Thursday, September 20, 2012

Why Animal-Assisted Therapy?


I have found that most animal-assisted therapy (AAT)teams start with visiting nursing homes in which dementia patients reside or visiting hospitals and adult day centers.  Generally, they are involved with the activities department of the facility, visiting in the Animal Assisted Activity realm, the warm, fuzzy visit.  That is where I began many years ago.
Several years ago my Mother was diagnosed with terminal cancer.  Not long after that she was moved into a nursing home in our hometown.  Aubie, my 9 year-old shih-tzu, was just a young dog and my mother just loved him.  I would take him on my visits to see my mother and Aubie was a natural.  He would visit everyone on the way in and on the way out.  One day on the way out Aubie jumped into the lap of a woman that had Alzheimer’s.  I was very upset because I did not expect it, I did not know what she was going to do, and her son was standing next to me.  She just reached down, petted Aubie and and a giant smile appeared on her face.  I was relieved and turned to her son to apologize only to find him with tears running down his face.  Again concerned, I asked him what was wrong, afraid that Aubie had created a problem.  Through his tears, he told me that it was the first time he had seen his Mother smile in two years.  It was then that I knew the power of relationship between people and animals.

 Put as simply as possible, when introduced properly into a therapeutic setting, animals make people feel better, improve quality of life and assist in healing.  In addition, an animal’s loyalty and authentic nonjudgmental willingness makes our relationships with them some of the most enduring and safe interactions possible.   Utilizing animal-assisted therapy allows healthcare workers to relate with patients experientially, rather than relying strictly on the therapeutic understanding of families, individuals, and groups that may be lost, literally, in translation.   
AAT has been found to be beneficial with all age groups, children, adolescents, young and older adults.  In long-term care, focusing on AAT as compared to other non-animal therapy activities.  The outcome of the study concluded that residents involved in the AAT activities were three times more likely to initiate and have longer conversations than those involved in the traditional activities.  The most important finding appeared to be the frequency of touch.  Since touch is a considerable part of human socialization and the elderly are often deprived of physical affection, touching the animals during the visits increased the residents’ positive social behavior and improved quality of life.  The next step is to prove to the world what we already know through research. 

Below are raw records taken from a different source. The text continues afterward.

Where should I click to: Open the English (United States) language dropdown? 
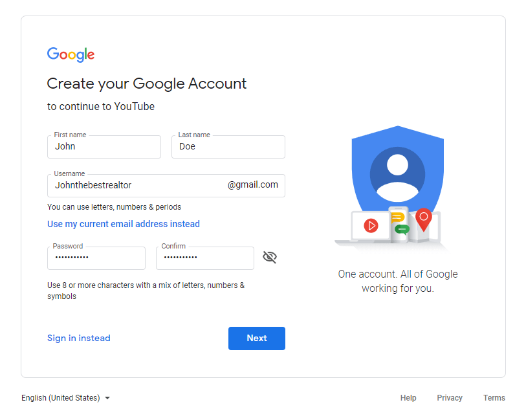coord(65,398)
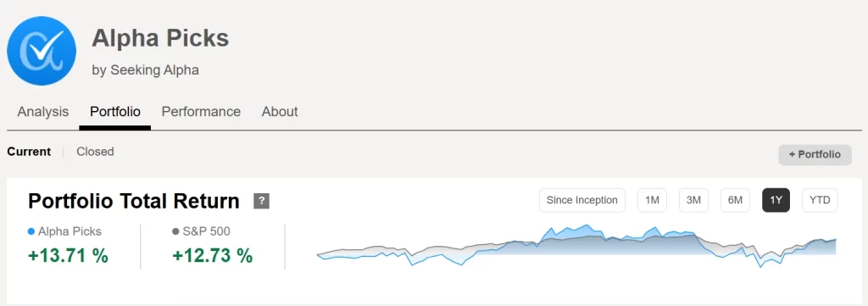Image resolution: width=868 pixels, height=306 pixels.
Task: Click the Alpha Picks checkmark logo
Action: point(42,50)
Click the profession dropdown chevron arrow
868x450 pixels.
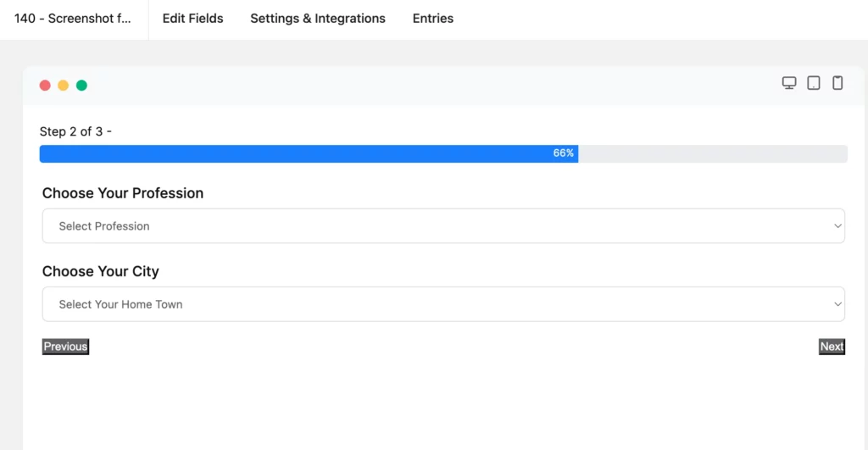pyautogui.click(x=837, y=225)
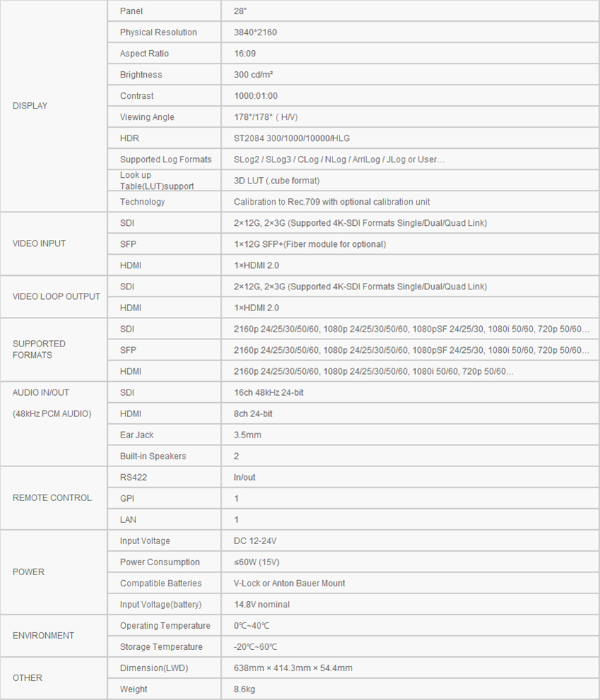Select the 16ch 48kHz 24-bit value
Image resolution: width=600 pixels, height=700 pixels.
pos(269,392)
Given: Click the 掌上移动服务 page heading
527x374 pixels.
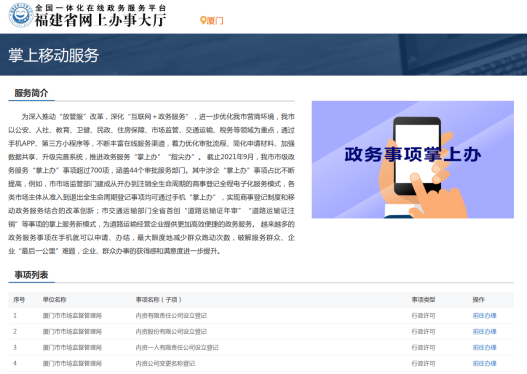Looking at the screenshot, I should tap(53, 55).
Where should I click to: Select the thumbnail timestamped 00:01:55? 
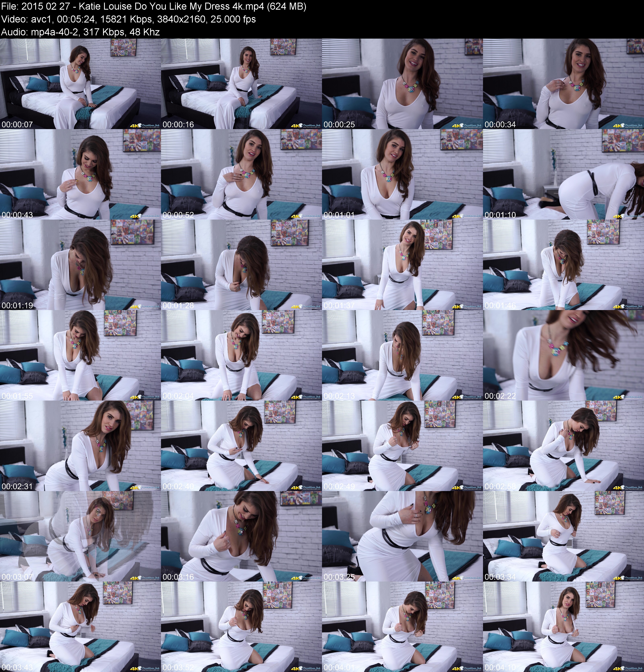point(80,355)
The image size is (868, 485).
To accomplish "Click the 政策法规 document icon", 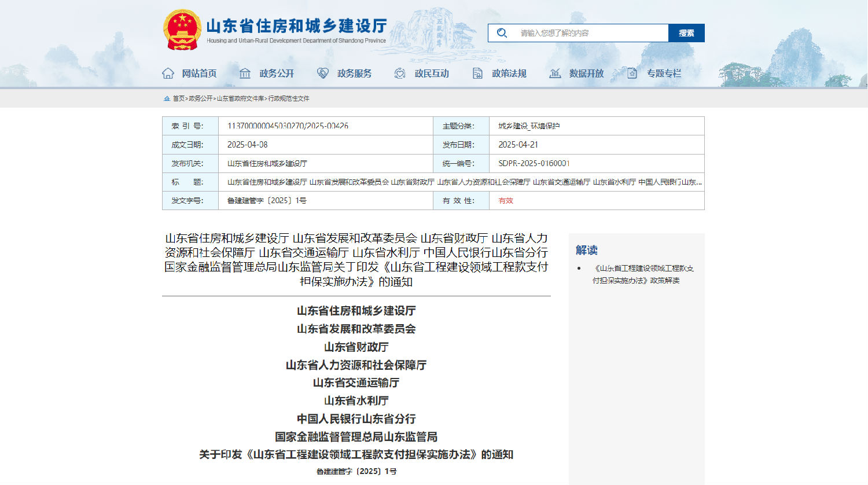I will [477, 73].
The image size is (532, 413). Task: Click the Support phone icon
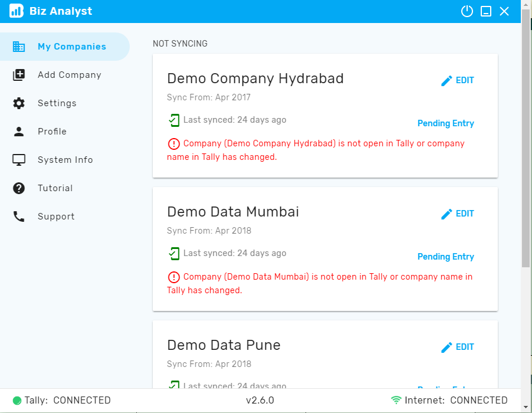[19, 217]
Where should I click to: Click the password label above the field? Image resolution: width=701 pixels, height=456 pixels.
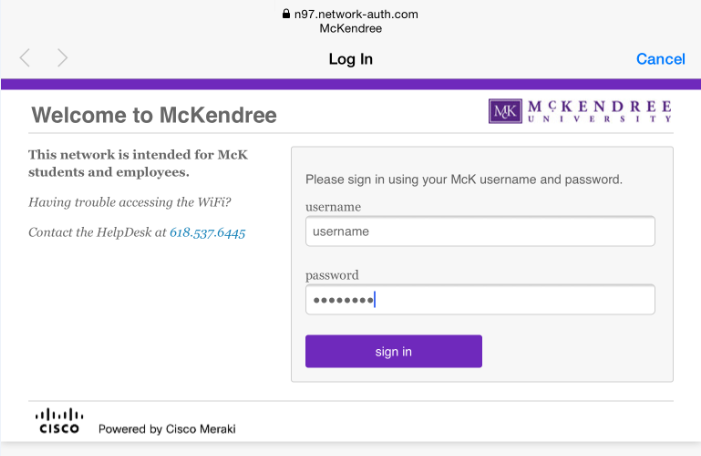332,275
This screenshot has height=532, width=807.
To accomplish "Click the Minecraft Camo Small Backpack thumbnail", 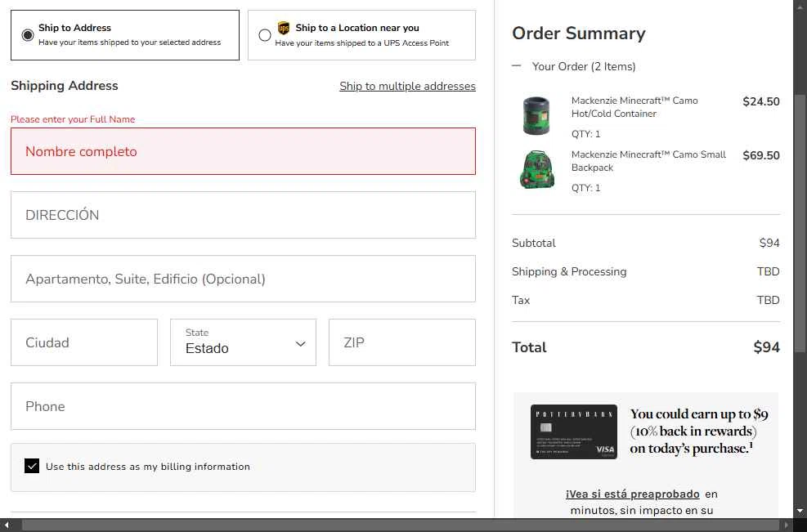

Dementia is a loss of previous levels of cognitive, executive, and memory function in a state of full alertness.  Primary dementia is irreversible.  Alzheimer’s disease (AD), the most common form of dementia, is a progressive disease for which there is no cure.  This disorder creates a large and growing public health problem.  Because there is currently no successful cure or method of prevention, the main goal of most interventions is to improve patients’ quality of life.  Social and recreational activities are important for achieving these goals.  Although (AAT) has previously been instituted as a therapeutic activity for residents of long-term care facilities, there is little empirical research documenting its effectiveness, especially in patients with cognitive impairments.  Human-animal interaction research is in great need of carefully controlled, empirical studies that are able to demonstrate concrete, measurable results. 
This research project is designed to compare AAT with human interaction in improving the social outcomes of persons with dementia living is long term care facilities.  We will conduct a controlled trial with randomized cross-over between conditions. Persons with dementia  living in long term care facilities will be included in the study. Consented, willing participants will be assigned in random order to AAT or human interaction (control) blocks for two weeks then switched to the other condition.  Specially trained dogs and their handlers will visit patients using standard AAT protocols.  The control intervention consists of conversation or reading from and looking at pictures in a newspaper to control for non-specific benefits of one-to-one interaction. Presence of positive and negative social behaviors and level of engagement will be measured during the visits as well as weekly measure of the Cohen-Mansfield Agitation Inventory.

Participating faculty will also engage undergraduate nursing students who receive training in animal-assisted therapy to participate in this project.  Faculty believe this opportunity will provide a positive learning experience for these students and positively affect students’ overall attitude about caring for the elderly.  In addition the effects of the visits and interaction on the attitudes toward working with older people will be measured with the students involved in the project.  Our results show that use of AAT is effective in improving the behavior of individuals with dementia, it will potentially provide a safer and more enjoyable intervention rather than reliance on pharmacology alone.